修改大型数据集时发生Python3内存错误

时间:2019-06-28 12:53:56

标签: python-3.x memory out-of-memory

我正在尝试在python3(64位)中实现symspell,我有一个20 MB的txt文件,其中包含带有频率的单词。我可以成功地将数据加载到名为originalDictionary的字典中。对于字典中每个单词的下一步,我应该一次删除一个字符,并将修改后的单词添加到另一个名为editDictionary的字典中。
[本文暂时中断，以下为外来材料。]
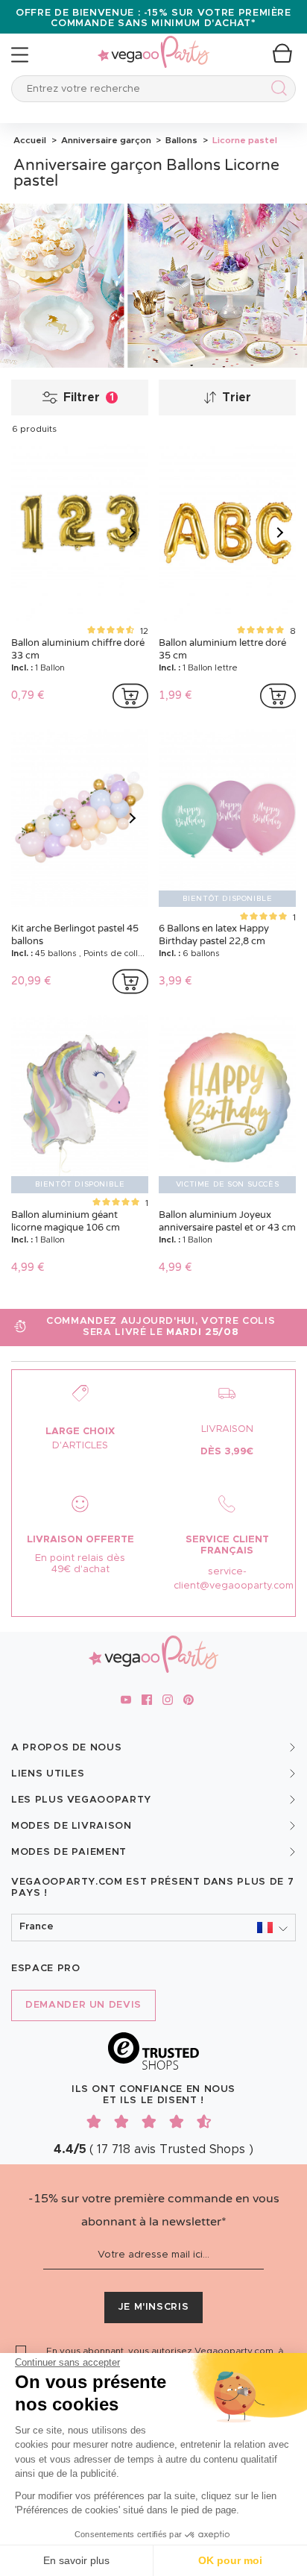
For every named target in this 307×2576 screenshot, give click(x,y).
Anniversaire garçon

但是我遇到了内存错误。 我正在具有16GB RAM的Windows10(x64)上运行此程序。 我该怎么解决这个问题?

 for word in originalDictionary:
    for i in range(len(word)):
        edit1 = word[0:i] + word[i + 1:]
        if edit1 not in editedDictionary:
            editedDictionary[edit1] = [word]
        else:
            editedDictionary[edit1].append(word)

以下是错误:

    Traceback (most recent call last):
  File "C:\Program Files\JetBrains\PyCharm 2018.3.2\helpers\pydev\pydevd.py", line 1741, in <module>
    main()
  File "C:\Program Files\JetBrains\PyCharm 2018.3.2\helpers\pydev\pydevd.py", line 1735, in main
    globals = debugger.run(setup['file'], None, None, is_module)
  File "C:\Program Files\JetBrains\PyCharm 2018.3.2\helpers\pydev\pydevd.py", line 1135, in run
    pydev_imports.execfile(file, globals, locals)  # execute the script
  File "C:\Program Files\JetBrains\PyCharm 2018.3.2\helpers\pydev\_pydev_imps\_pydev_execfile.py", line 18, in execfile
    exec(compile(contents+"\n", file, 'exec'), glob, loc)
  File "C:/Users/ee/PycharmProjects/SymSpell/spellCorrector.py", line 98, in <module>
    createDictionaries()
  File "C:/Users/ee/PycharmProjects/SymSpell/spellCorrector.py", line 40, in createDictionaries
    editedDictionary[edit1] = [word]
MemoryError

1 个答案:

答案 0 :(得分:0)

在最新版本的SymSpell算法中,您可以定义前缀长度。仅在此前缀内生成删除。较短的前缀长度会显着减少内存消耗,但以较慢的查找时间为代价。前缀长度= 5通常是一个不错的选择。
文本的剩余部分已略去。